Maintenant que mes enfants sont grands, je peux envisager ma reconversion professionnelle.

Camille a toujours privilégié sa vie de famille. A 40 ans et avec des enfants qui ont grandi, elle débute une reconversion professionnelle pour s’épanouir davantage dans son métier. De ses débuts dans la vie comme danseuse à ses envies d’entreprendre, Camille nous raconte son quotidien de maman qui travaille.

“ Mes projets sont plus grands maintenant ”

Camille a commencé sa vie professionnelle comme danseuse. Elle arrête cette profession à ses 20 ans, parce qu’il s’agit d’un métier difficile, aléatoire et précaire et que notre interlocutrice a besoin de stabilité. Elle reprend ses études dans la restauration, obtient sa licence, part un an aux Etats-Unis et prend un poste d’économe dans un grand groupe hôtelier à son retour en France. Elle reste 11 ans en fonction. Au moment de notre rencontre, Camille vient de démissionner et a démarré sa reconversion.

“ Ma reconversion a beaucoup été décidée par rapport à la reconversion de mon mari. Pendant les 11 années où j’ai travaillé dans l’entreprise qui m’employait, j’ai eu des horaires qui étaient en adéquation avec ma vie de famille. Ce métier, je l’aimais beaucoup.”

La reconversion de Camille n’a ni été motivée par des enjeux d’équilibre, ni par dégoût de ses activités, mais plutôt par besoin de s’épanouir.

“ Je savais que je ne pouvais pas évoluer dans mon poste. Je l’ai totalement accepté, parce que la priorité c’était mes enfants. Mes projets n’étaient pas du côté professionnel jusqu’à aujourd’hui.”

Les projets de notre interlocutrice sont aujourd’hui plus grands. Ses enfants ont grandi, et Camille s’est dit que c’était le bon moment.

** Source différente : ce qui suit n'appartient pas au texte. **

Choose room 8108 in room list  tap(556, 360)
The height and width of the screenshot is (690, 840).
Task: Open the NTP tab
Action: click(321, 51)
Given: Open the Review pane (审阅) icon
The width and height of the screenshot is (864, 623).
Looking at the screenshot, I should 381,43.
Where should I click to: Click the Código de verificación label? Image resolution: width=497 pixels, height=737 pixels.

“ Mon mari n’a pas changé de métier, mais d’approche de son métier. Je me suis dit que maintenant mes enfants sont grands. Ils ont 12 et 9 ans. Si je veux évoluer professionnellement c’est maintenant ! J’ai 40 ans aussi, il y a peut-être un tournant psychologique. J’ai décidé de reprendre des études pour me donner l’opportunité de continuer dans le métier que j’exerce, mais avec un niveau de compétence plus élevé pour avoir accès à des postes mieux rémunérés, avec plus de responsabilités.”

Camille l’admet. Si ses enfants étaient plus jeunes, elle ne se serait peut-être pas lancée dans ce projet professionnel.

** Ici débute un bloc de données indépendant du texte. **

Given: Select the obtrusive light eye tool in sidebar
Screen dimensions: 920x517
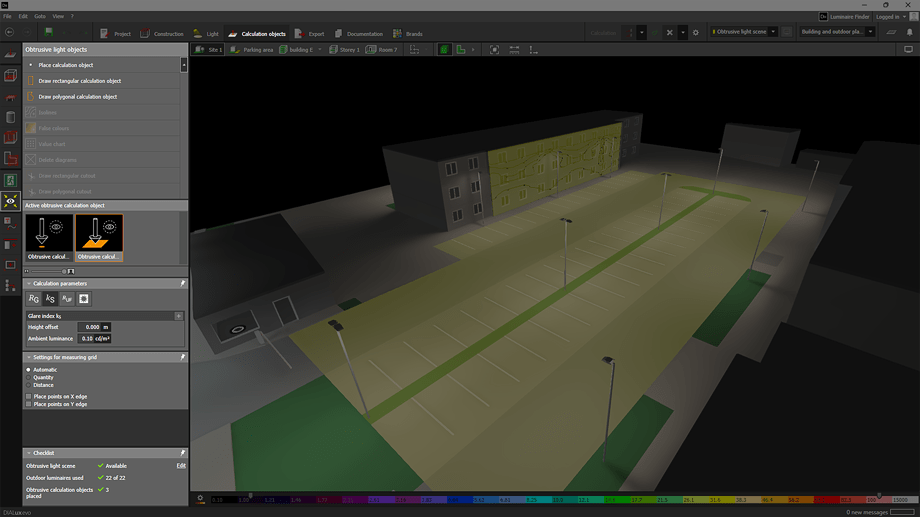Looking at the screenshot, I should (x=11, y=201).
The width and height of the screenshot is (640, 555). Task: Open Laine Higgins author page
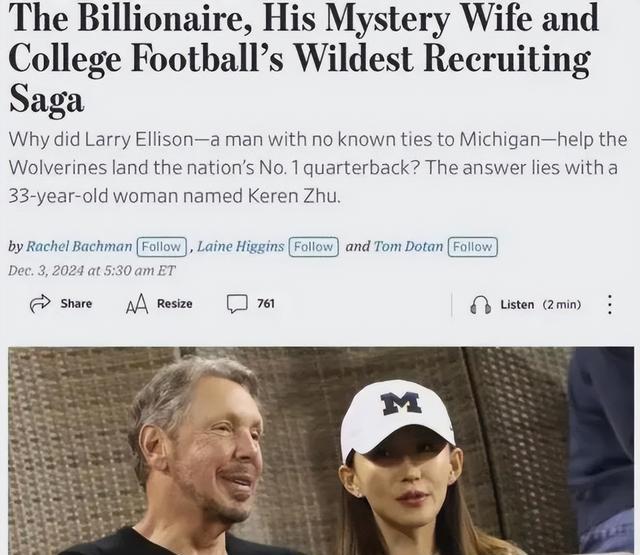click(241, 246)
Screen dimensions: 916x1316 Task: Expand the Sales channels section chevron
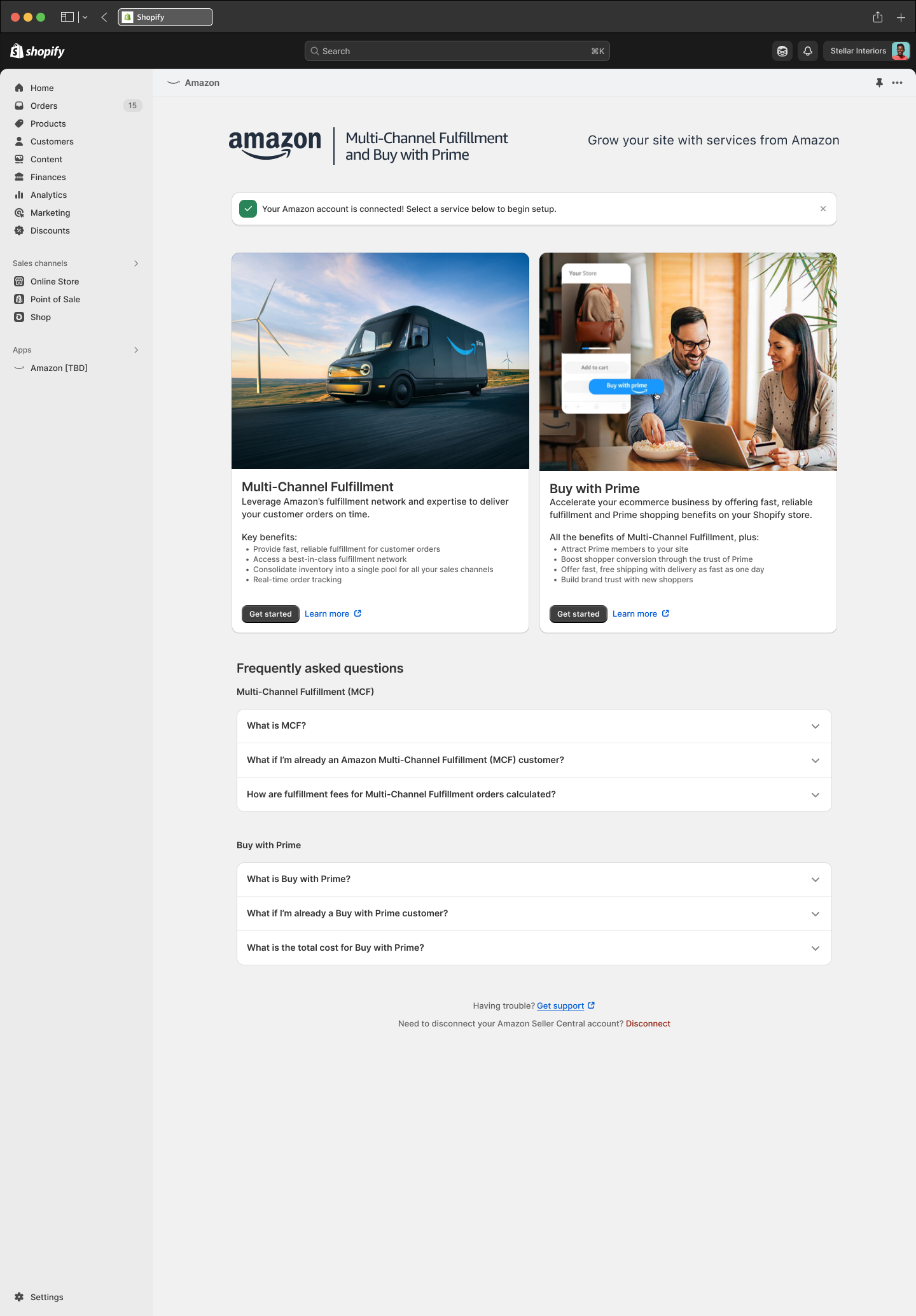136,263
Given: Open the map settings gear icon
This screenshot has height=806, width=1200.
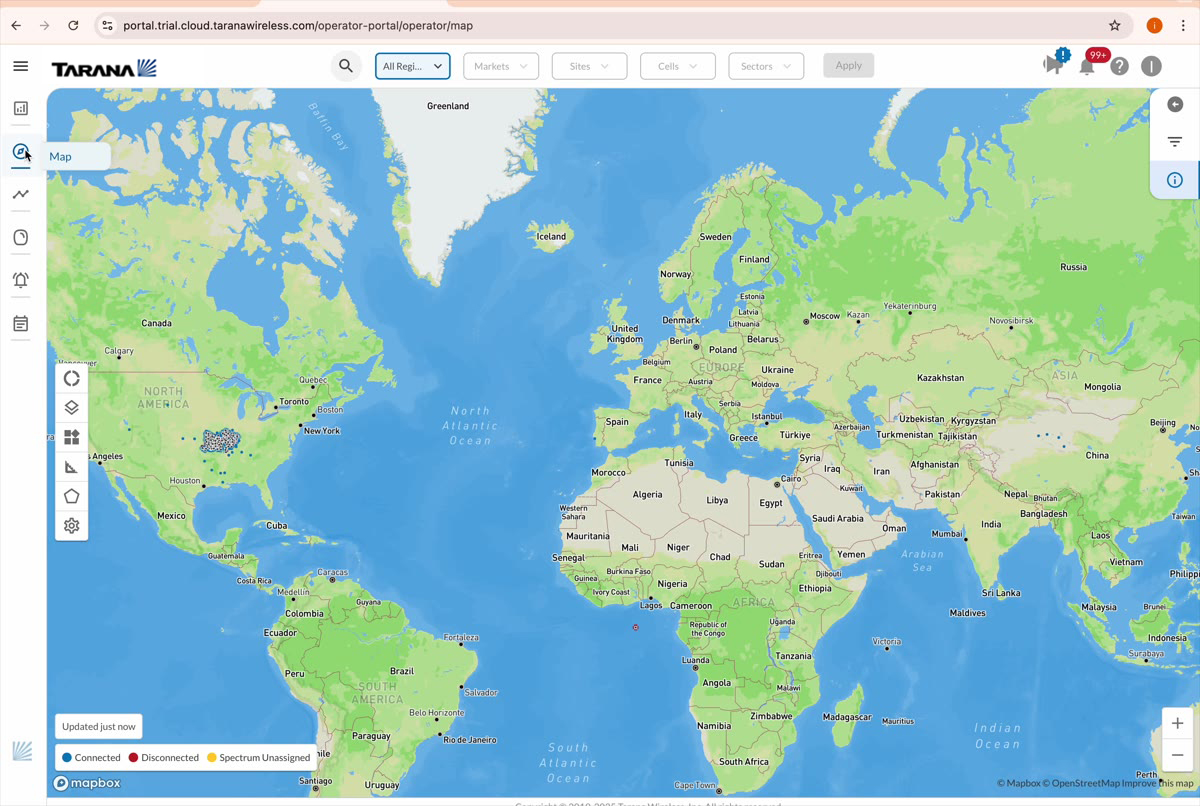Looking at the screenshot, I should pyautogui.click(x=71, y=525).
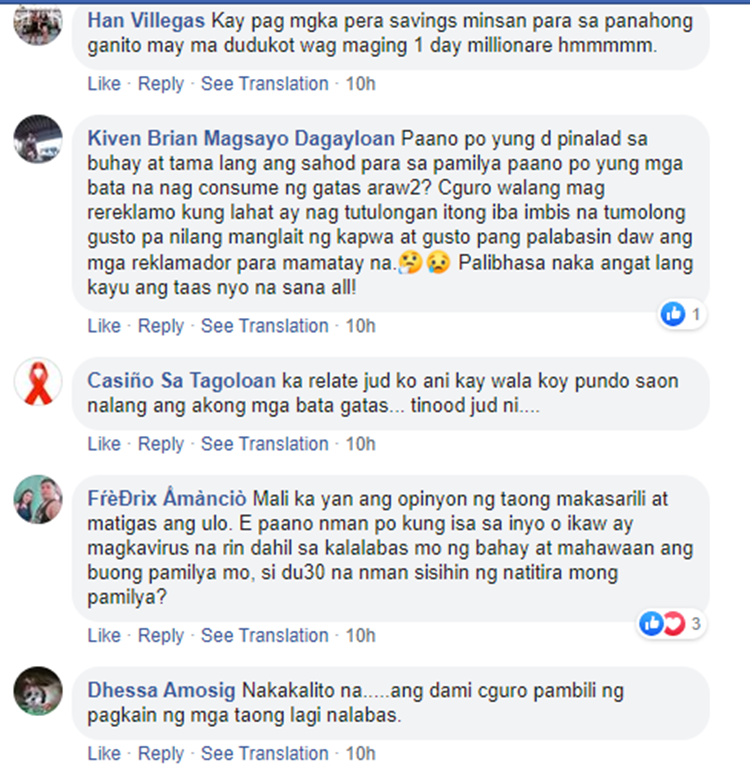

“ Mes enfants sont plus autonomes, mais ils le comprennent aussi plus. Un enfant de 4, 5, 6 ans, quand il ne voit pas sa maman, il ne comprend pas et il peut en souffrir. Eux ils sont à l’âge où ils commencent à être capables de comprendre que j’ai un nouveau boulot, que ça me prend plus de temps mais que ça m’épanouit. Je suis moins là et ils ne me font aucun reproche, ils ont une maturité suffisante pour comprendre.”

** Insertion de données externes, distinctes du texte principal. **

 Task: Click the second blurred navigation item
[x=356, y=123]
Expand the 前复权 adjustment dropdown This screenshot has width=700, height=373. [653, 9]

La crainte de Camille : que ses enfants pensent qu’elle les abandonne. Mais force est de constater que toute sa famille comprend que maman a besoin de se sentir bien dans son métier, d’avoir une vie professionnelle enrichissante. 

Camille a démarré un emploi et une formation il y a un mois. Un rythme intense qui l’invite à la réflexion.

“ Je pensais être décidée à assumer des horaires comme ceux-là, mais je n’en ai pas envie. Même si personne ne me fait culpabiliser, je pars tôt et rentre tard toute la semaine. Je ne regrette pas mes choix, mais si je veux un poste plus épanouissant, je veux aussi vivre ! Maintenant la question c’est : comment avec ce nouveau métier et ce nouveau diplôme je vais pouvoir me recréer une vie professionnelle enrichissante et qui me permette de voir toujours mes enfants ? Ce n’est pas une question organisationnelle car quand j’aurais fini ma reconversion, ils seront grands. Mais c’est une vraie volonté de ne pas sacrifier les temps de vie avec eux. Ce sera peut être en étant à mon compte.”